Items from a data source:
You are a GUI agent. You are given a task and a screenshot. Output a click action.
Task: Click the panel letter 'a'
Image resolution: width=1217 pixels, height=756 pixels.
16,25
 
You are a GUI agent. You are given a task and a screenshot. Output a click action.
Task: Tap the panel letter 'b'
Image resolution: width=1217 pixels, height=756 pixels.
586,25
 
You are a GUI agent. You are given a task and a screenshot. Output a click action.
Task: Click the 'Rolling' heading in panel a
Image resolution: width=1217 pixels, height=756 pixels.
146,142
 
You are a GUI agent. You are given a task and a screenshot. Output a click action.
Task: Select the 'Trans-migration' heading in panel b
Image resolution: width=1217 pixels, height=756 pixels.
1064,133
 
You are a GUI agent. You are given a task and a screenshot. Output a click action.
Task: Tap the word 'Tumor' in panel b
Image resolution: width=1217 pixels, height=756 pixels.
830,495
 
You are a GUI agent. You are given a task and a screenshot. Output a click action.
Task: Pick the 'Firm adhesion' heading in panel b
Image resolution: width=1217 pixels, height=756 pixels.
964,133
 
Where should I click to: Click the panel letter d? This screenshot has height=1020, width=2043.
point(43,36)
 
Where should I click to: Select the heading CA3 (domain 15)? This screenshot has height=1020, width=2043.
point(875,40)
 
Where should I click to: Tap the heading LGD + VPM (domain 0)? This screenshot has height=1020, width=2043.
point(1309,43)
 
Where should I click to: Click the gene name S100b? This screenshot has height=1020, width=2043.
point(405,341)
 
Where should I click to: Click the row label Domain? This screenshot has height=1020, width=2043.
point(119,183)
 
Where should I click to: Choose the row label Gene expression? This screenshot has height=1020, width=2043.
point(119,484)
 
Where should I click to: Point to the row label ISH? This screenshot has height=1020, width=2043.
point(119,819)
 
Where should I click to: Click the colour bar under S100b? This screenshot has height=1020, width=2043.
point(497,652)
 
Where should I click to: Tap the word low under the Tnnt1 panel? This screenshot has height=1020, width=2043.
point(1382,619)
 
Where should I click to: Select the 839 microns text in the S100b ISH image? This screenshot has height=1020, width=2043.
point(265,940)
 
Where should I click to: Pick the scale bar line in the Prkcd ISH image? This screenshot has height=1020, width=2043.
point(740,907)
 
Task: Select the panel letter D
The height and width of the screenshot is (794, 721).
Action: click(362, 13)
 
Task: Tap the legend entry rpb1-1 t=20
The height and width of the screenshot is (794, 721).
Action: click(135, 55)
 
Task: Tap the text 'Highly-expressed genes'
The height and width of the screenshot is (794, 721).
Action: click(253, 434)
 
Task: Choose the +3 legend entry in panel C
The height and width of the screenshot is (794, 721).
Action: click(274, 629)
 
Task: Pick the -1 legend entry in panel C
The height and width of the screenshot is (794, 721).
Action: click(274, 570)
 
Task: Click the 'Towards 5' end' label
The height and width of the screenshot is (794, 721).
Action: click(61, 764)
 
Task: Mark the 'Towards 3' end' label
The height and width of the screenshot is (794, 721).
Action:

— Work instruction —
Transcribe the records above from the line holding "Task: Select the panel letter D" down to the line holding "Task: Choose the +3 legend entry in panel C", inclusive, without adding anything.

— Task solution —
Task: Select the panel letter D
The height and width of the screenshot is (794, 721).
Action: click(362, 13)
 
Task: Tap the legend entry rpb1-1 t=20
The height and width of the screenshot is (794, 721).
Action: click(135, 55)
 
Task: Tap the text 'Highly-expressed genes'
The height and width of the screenshot is (794, 721).
Action: click(253, 434)
 
Task: Choose the +3 legend entry in panel C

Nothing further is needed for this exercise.